The Treasury confirmed on Wednesday that from 2024-25, self-assessment tax return forms will feature a standalone section for individuals and trusts which had disposed of crypto assets. At present, the sale of cryptocurrencies is reported alongside a range of “other” assets and reliefs.
The proposals are forecast to raise about £30mn for the exchequer between 2025-28 owing to an “anticipated increase in declared CGT liabilities”, according to the Office for Budget Responsibility. The timing of changes will also coincide with a sizeable cut in the capital gains allowance to £3,000 for individuals and £1,500 for most trustees by 2024-25.
“Changes will make it harder for investors to overlook reporting requirements and enable tax officials to cross reference customer details with other information they receive,” said Dion Seymour, crypto and digital assets technical director at the tax consultancy Andersen LLP, and former HM Revenue & Customs policy lead on crypto assets.
Measures are aimed at simplifying tax forms to encourage tax compliance, as ministers ramp up efforts to transform the UK into a global crypto hub through a set of planned reforms.

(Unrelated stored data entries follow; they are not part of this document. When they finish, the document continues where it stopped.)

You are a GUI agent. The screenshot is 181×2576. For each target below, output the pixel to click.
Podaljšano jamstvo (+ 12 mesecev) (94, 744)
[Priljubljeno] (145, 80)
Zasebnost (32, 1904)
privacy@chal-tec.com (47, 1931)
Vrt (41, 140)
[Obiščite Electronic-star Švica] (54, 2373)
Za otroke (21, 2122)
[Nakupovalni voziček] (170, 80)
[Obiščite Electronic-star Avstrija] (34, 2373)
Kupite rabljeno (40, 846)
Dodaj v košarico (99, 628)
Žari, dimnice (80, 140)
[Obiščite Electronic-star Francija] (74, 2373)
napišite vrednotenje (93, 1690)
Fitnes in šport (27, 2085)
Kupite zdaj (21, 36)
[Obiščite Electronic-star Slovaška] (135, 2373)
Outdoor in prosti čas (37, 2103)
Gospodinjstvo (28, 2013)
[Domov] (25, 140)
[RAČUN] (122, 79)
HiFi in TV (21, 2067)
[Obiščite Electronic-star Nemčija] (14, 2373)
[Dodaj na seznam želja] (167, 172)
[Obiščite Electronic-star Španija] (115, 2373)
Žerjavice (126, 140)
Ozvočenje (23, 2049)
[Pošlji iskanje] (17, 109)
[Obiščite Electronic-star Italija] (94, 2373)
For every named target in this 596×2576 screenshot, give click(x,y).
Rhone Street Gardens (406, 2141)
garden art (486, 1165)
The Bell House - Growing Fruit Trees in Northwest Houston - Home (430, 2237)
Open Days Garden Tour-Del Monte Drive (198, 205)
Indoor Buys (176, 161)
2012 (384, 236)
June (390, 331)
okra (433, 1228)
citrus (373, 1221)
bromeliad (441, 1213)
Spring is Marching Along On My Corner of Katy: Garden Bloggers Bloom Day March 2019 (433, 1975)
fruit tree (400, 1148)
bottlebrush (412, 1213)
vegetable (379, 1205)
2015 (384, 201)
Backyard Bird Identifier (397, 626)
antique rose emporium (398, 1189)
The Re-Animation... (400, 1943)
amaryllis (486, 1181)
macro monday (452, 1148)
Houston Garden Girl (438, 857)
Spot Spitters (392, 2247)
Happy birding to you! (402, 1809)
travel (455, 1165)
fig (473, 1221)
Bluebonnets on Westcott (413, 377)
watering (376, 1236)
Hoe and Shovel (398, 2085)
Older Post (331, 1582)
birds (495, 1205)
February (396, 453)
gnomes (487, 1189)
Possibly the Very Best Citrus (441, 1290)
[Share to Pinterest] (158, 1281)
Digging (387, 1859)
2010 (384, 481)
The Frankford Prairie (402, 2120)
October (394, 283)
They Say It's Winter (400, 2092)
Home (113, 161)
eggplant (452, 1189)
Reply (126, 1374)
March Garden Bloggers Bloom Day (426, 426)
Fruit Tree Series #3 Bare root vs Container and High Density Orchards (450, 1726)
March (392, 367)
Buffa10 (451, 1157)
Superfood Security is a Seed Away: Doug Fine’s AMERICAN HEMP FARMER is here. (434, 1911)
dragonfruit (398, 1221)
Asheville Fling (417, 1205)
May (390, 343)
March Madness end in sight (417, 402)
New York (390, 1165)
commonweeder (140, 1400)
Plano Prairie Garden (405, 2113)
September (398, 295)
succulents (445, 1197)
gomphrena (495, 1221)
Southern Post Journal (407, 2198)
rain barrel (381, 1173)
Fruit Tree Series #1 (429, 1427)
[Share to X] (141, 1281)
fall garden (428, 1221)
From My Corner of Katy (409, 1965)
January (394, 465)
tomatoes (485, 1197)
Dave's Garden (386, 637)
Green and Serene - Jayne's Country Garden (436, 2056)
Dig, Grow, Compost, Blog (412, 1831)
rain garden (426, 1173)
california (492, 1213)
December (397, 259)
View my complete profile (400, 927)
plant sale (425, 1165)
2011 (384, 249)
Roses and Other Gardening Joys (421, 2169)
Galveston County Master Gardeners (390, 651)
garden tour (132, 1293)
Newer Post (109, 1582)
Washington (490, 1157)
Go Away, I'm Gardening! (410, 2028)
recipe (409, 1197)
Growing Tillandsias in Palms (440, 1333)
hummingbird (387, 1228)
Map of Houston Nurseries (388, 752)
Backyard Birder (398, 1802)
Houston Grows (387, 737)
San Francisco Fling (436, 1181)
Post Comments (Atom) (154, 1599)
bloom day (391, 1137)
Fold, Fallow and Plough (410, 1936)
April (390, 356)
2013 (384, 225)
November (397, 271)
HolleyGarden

In February, the Treasury announced plans for new rules governing the issuance, lending and trading of crypto tokens in an effort to improve transparency over transactions and customer safeguarding measures amid market volatility which had led several lenders and exchanges to fall into difficulties.
In a research paper published last July, HMRC found that around 8 per cent of the UK adult population owned crypto assets. Less than half of this group had sold crypto assets, with around 8 per cent of those who had disposed of a digital asset crystallising profits in excess of the current £12,300 CGT allowance.
Christopher Thorpe, technical officer at the Chartered Institute of Taxation, a professional body, previously said the government should “absolutely” be upgrading filing forms with a separate box for crypto, as well as providing revised guidance on the application of tax rules on digital assets.
It is estimated that $8.16bn in cryptocurrency profits were realised in the UK in 2021, according to blockchain research group Chainanalysis. This was second only to the US and signalled the extent of crypto gains realised by investors, which were unlikely to be fully disclosed.
A third of those holding crypto reported having a good understanding of capital gains requirements, according to HMRC. Some 37 per cent of people said they knew “little”, while more than one in five were “not familiar at all”.
“Separating out crypto assets on the capital gains pages of self-assessment forms from 2024-25 seems like a smart move and one that will hopefully help HMRC better understand crypto receipts . . . and help to avoid unnecessary taxpayer confusion,” said Mike Hodges, partner at the accountancy firm Saffery Champness.
More people exchanging crypto for fiat currency are now likely to be realising taxable returns following the chancellor’s decision in November to cut the capital gains tax-free allowance from £12,300 to £6,000 in the 2023-24 financial year, and halve it again from April 2024.
“Tax rules for crypto assets are still confusing and continue to fall behind innovation in the sector,” said Marcus Foster, head of crypto policy at the lobby group Coadec. “HMRC must ensure that these rules reflect how the technology actually works — which is currently not the case.”